- What to do: Where a line of the records contains the word "header", show that line.

[Saved data entries]
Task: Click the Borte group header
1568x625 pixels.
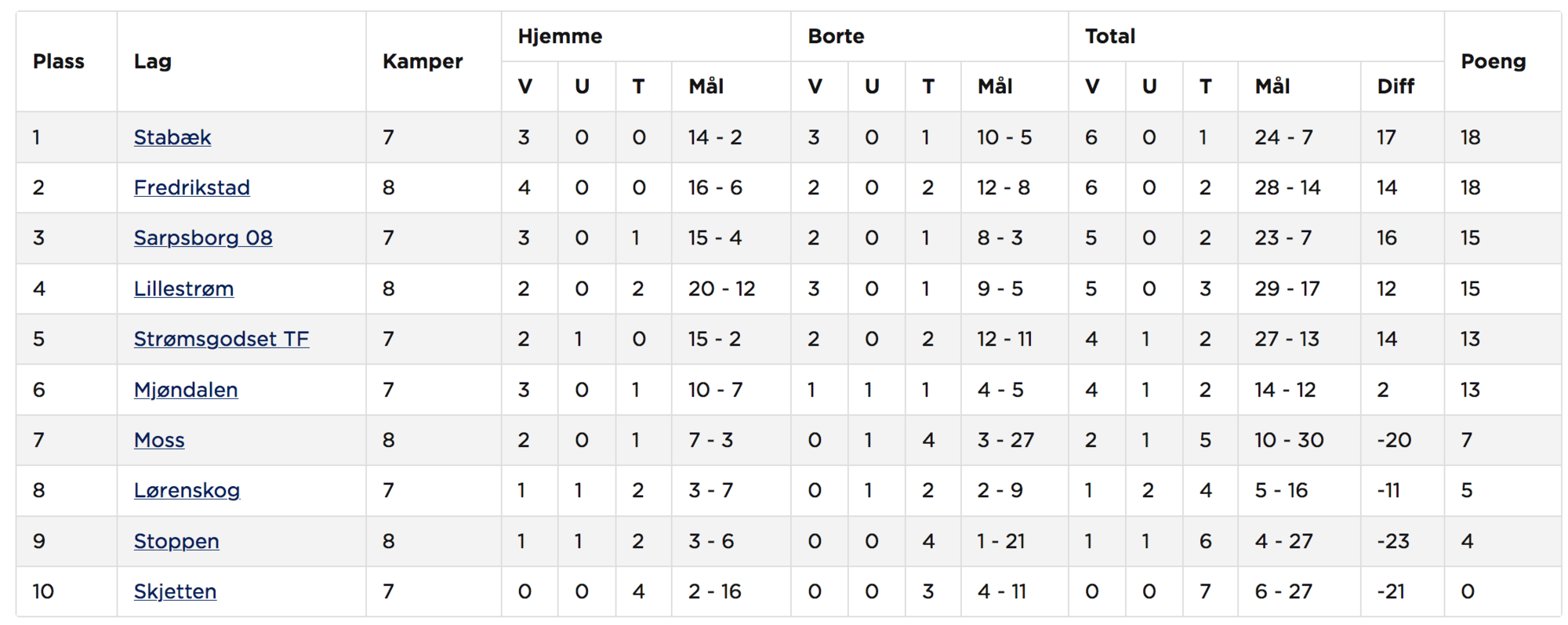Action: pyautogui.click(x=836, y=36)
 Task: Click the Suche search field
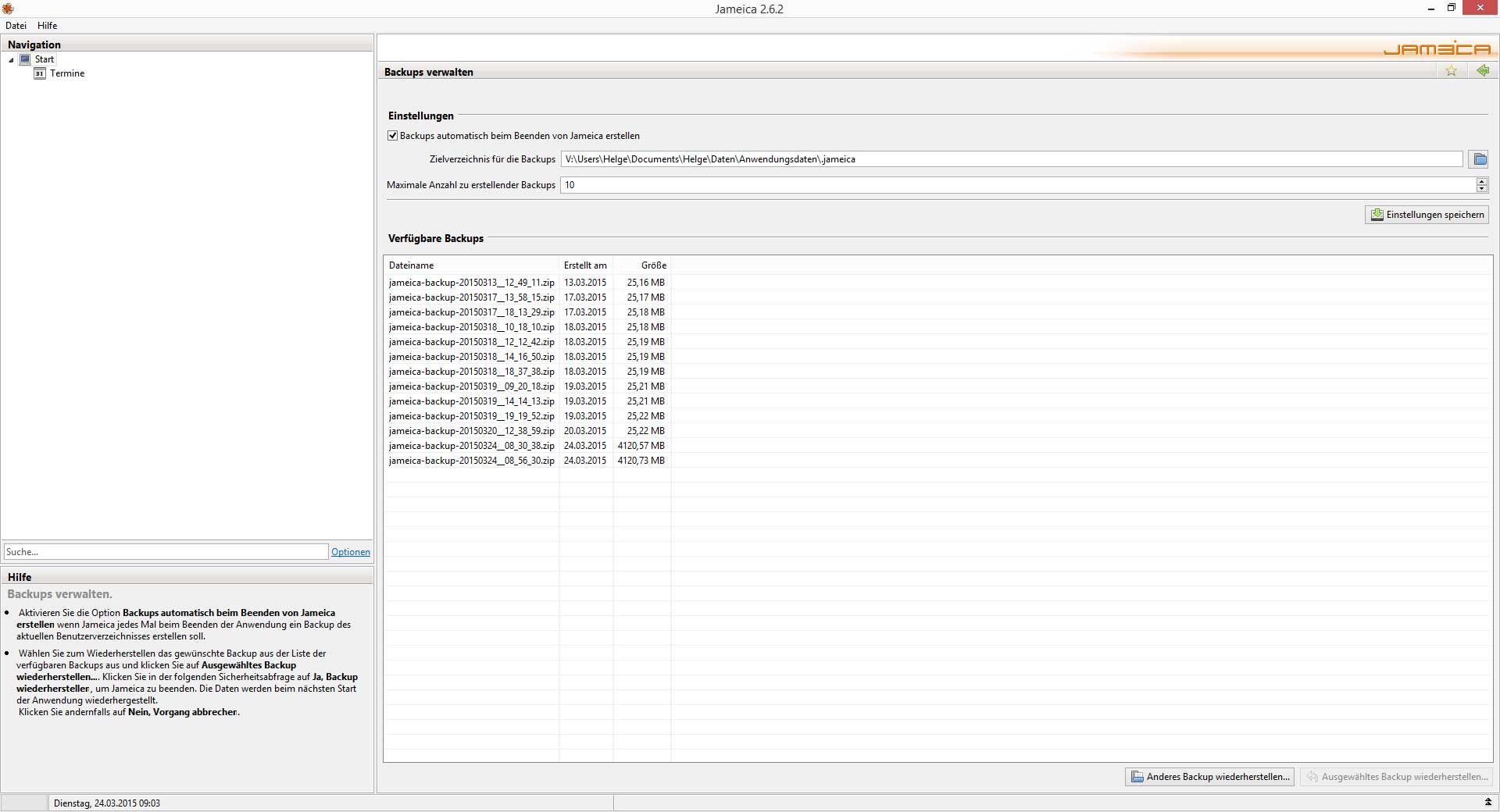(x=166, y=552)
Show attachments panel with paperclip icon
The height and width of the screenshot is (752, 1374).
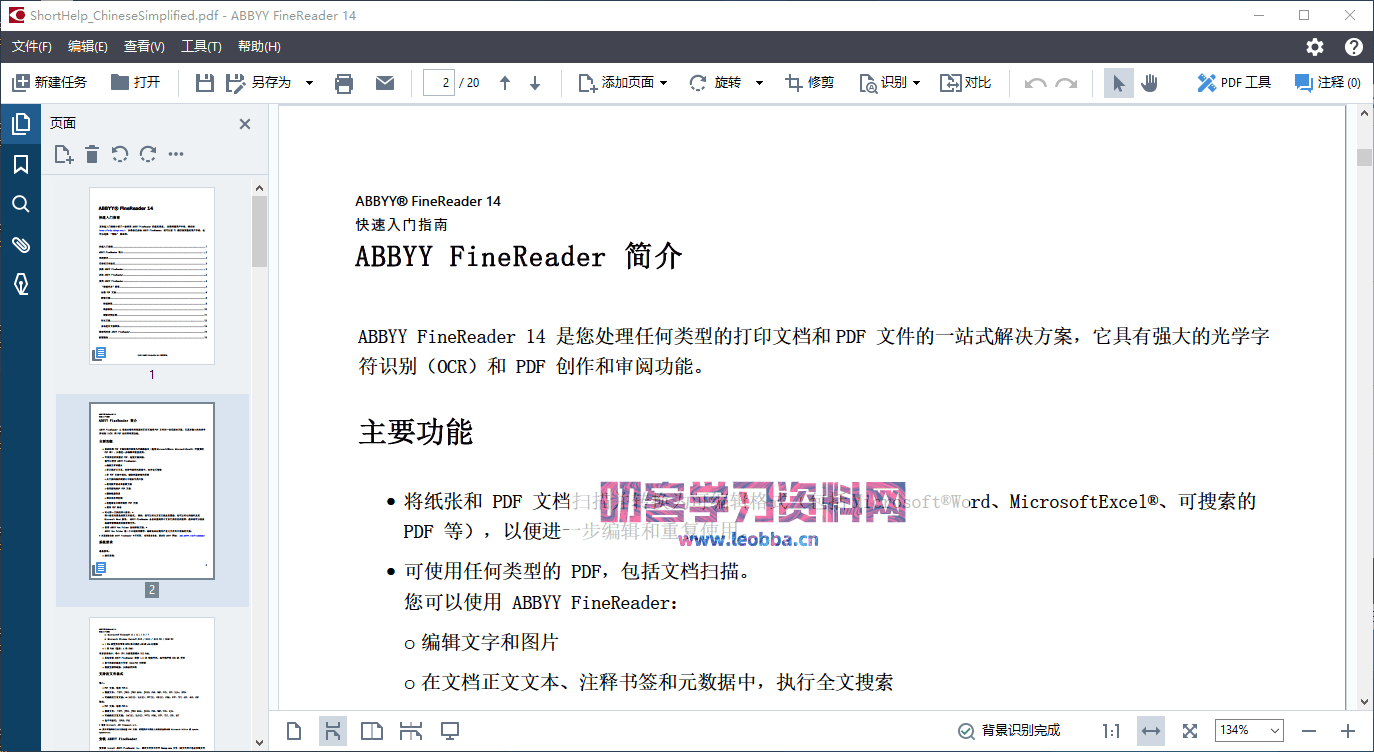pyautogui.click(x=20, y=245)
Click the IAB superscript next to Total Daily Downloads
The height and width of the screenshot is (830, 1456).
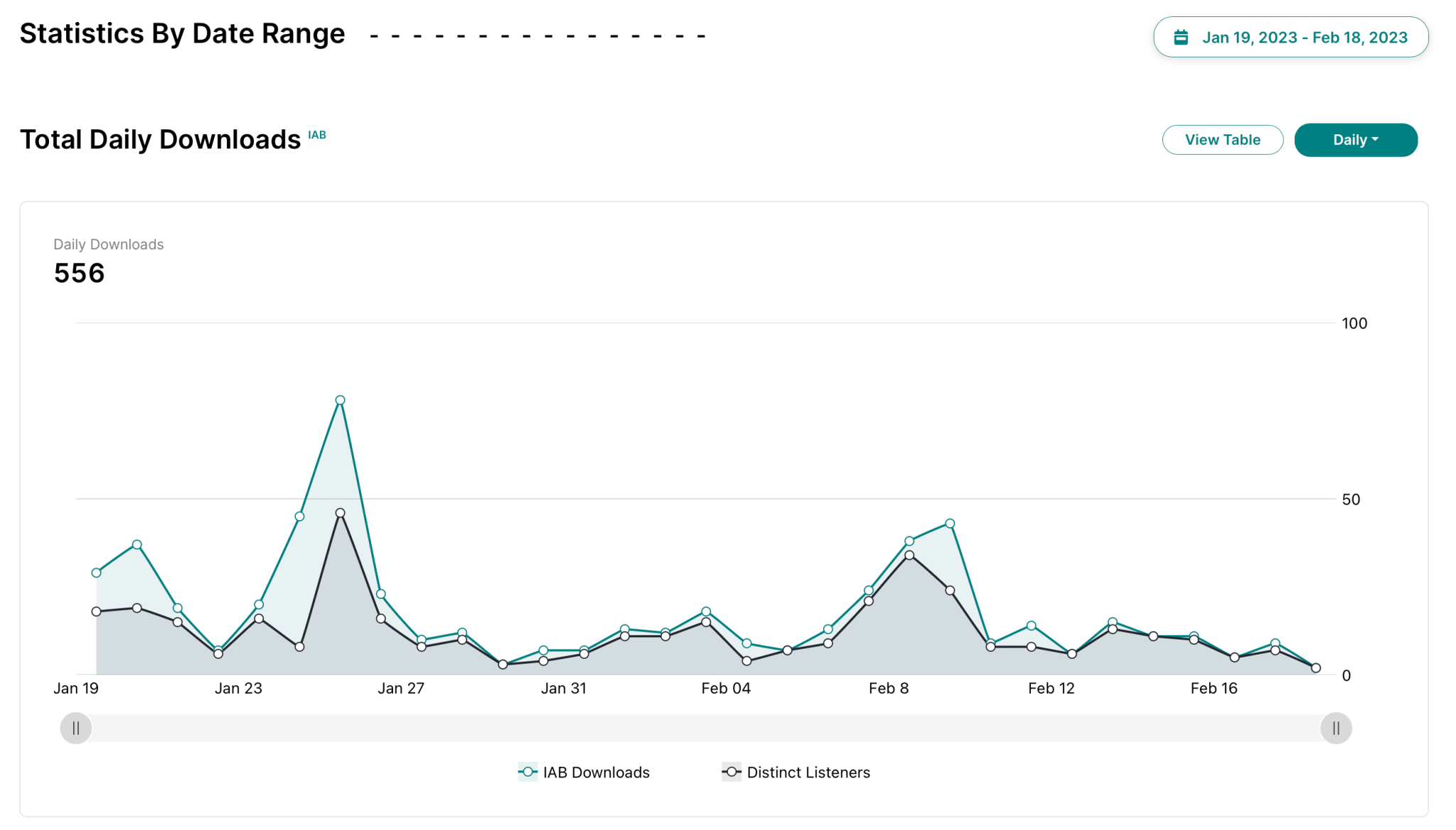point(316,134)
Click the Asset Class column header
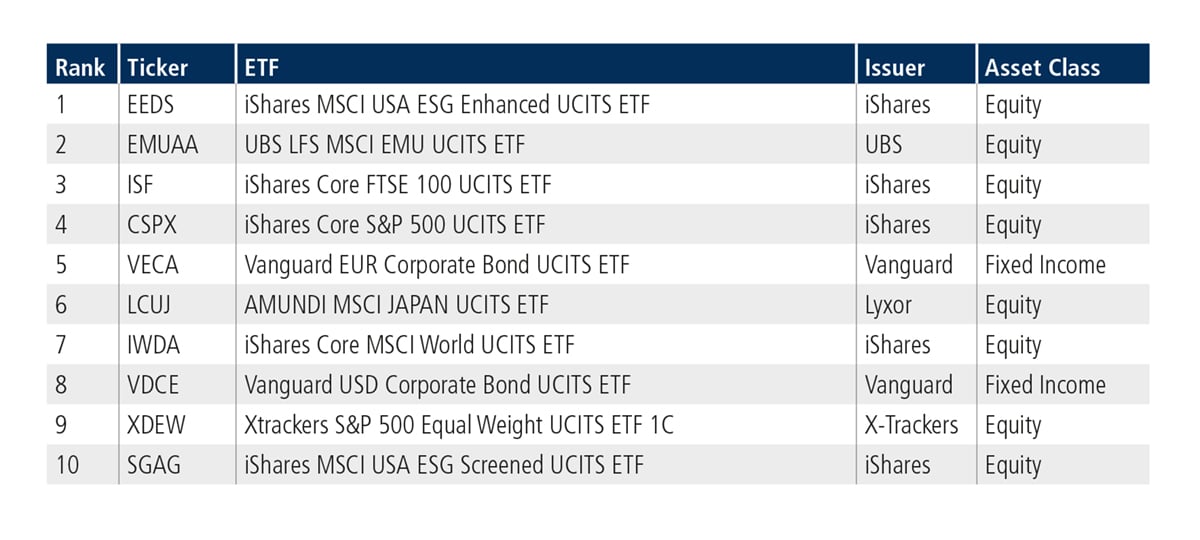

- Problem solution:
Task: Click the Borte group header
Click the Asset Class column header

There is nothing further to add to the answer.